WORK INSTRUCTIONS
The entries below are to be given back exactly, with images excluded.

** SUPPLIED DATA follows **

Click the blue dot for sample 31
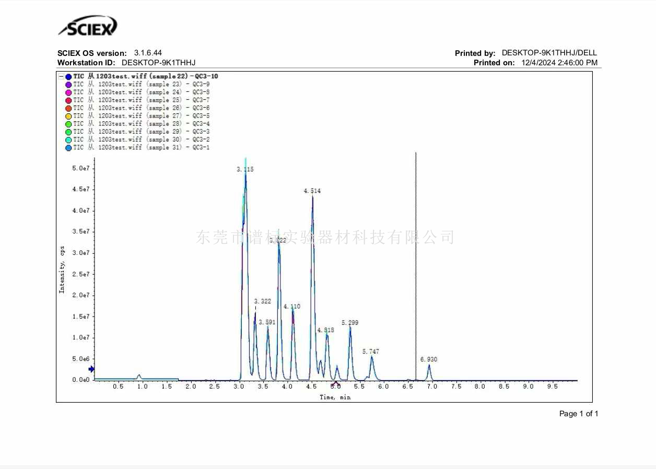The width and height of the screenshot is (656, 469). 68,148
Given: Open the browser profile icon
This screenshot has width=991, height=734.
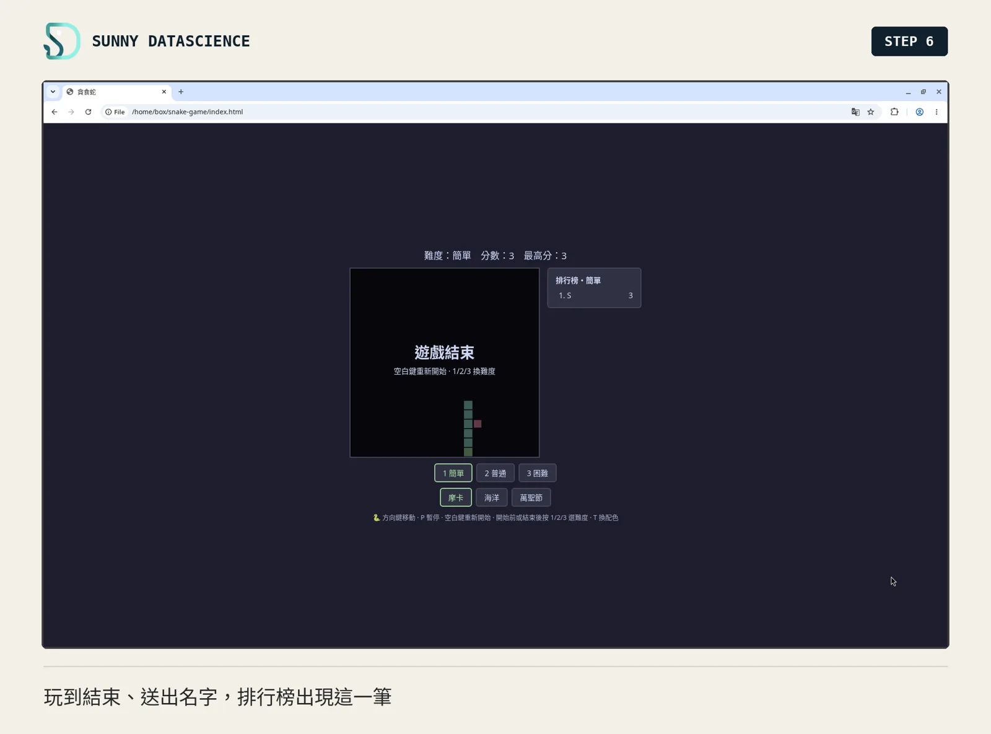Looking at the screenshot, I should point(920,112).
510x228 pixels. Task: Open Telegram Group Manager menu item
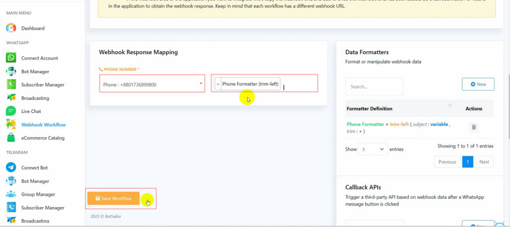pyautogui.click(x=38, y=195)
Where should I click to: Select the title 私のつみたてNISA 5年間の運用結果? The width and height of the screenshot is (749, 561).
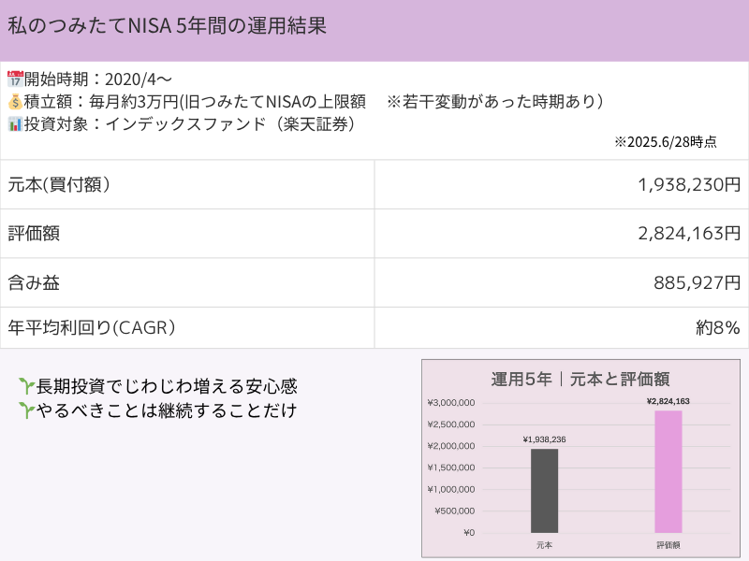point(167,26)

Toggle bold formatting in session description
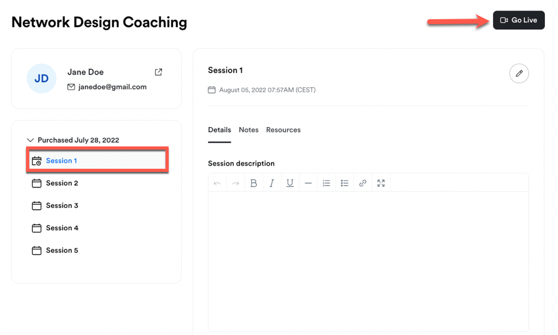254,183
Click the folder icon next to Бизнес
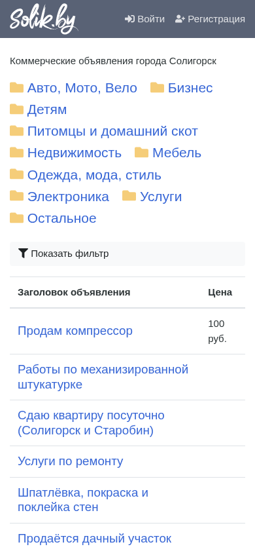This screenshot has height=553, width=255. 157,87
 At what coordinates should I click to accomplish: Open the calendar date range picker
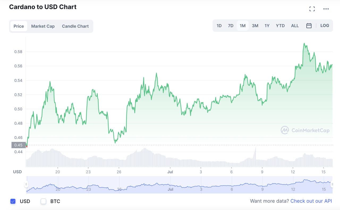(x=309, y=26)
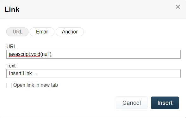Switch to the Anchor link tab
The height and width of the screenshot is (118, 186).
click(70, 32)
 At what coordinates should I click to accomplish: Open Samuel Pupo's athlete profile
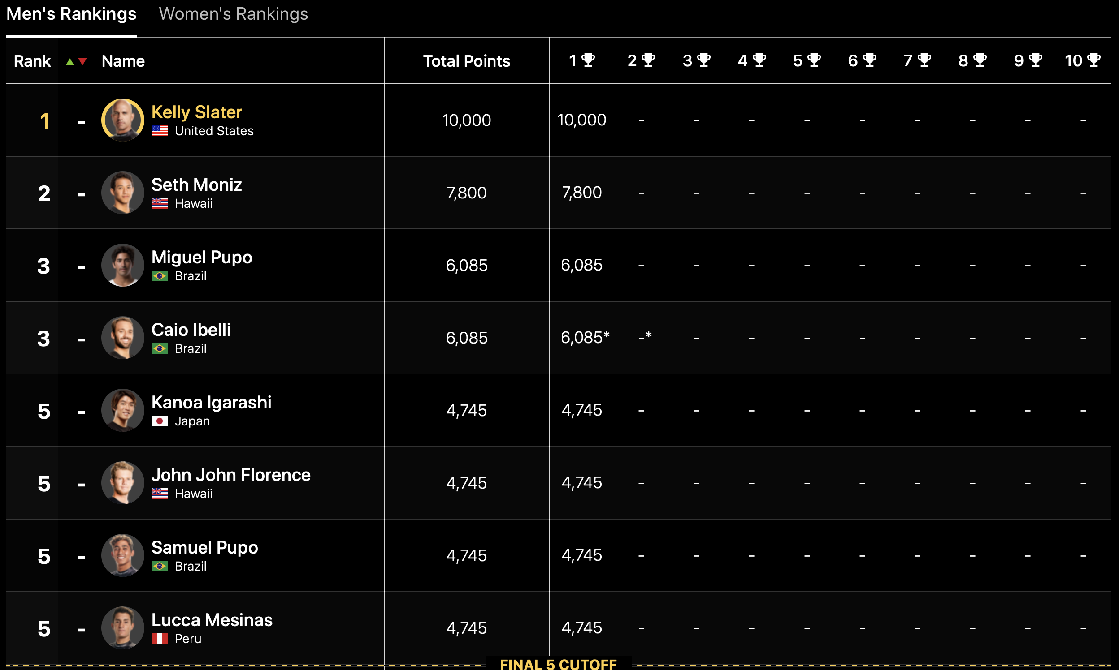(204, 548)
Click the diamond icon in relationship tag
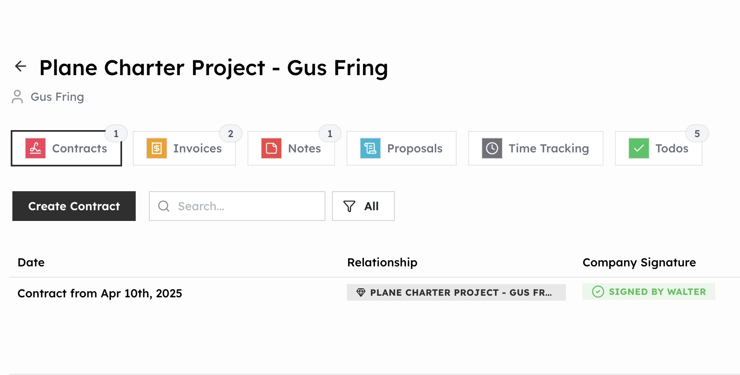Image resolution: width=740 pixels, height=375 pixels. pos(361,292)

** End of SUPPLIED DATA **

RESULT BELOW
Click the blue dot for sample 31
The width and height of the screenshot is (656, 469). 68,148
Given: Open the browser profile icon
This screenshot has width=991, height=734.
Looking at the screenshot, I should point(920,112).
510x228 pixels. Task: Open Telegram Group Manager menu item
pyautogui.click(x=38, y=195)
Where should I click to: Select the title 私のつみたてNISA 5年間の運用結果? The width and height of the screenshot is (749, 561).
point(167,26)

Toggle bold formatting in session description
254,183
Click the folder icon next to Бизнес
This screenshot has height=553, width=255. 157,87
 At what coordinates should I click to accomplish: Open the calendar date range picker
(x=309, y=26)
Switch to the Anchor link tab
The height and width of the screenshot is (118, 186).
click(70, 32)
 At what coordinates should I click to accomplish: Open Samuel Pupo's athlete profile
(204, 548)
Click the diamond icon in relationship tag
Image resolution: width=740 pixels, height=375 pixels. pos(361,292)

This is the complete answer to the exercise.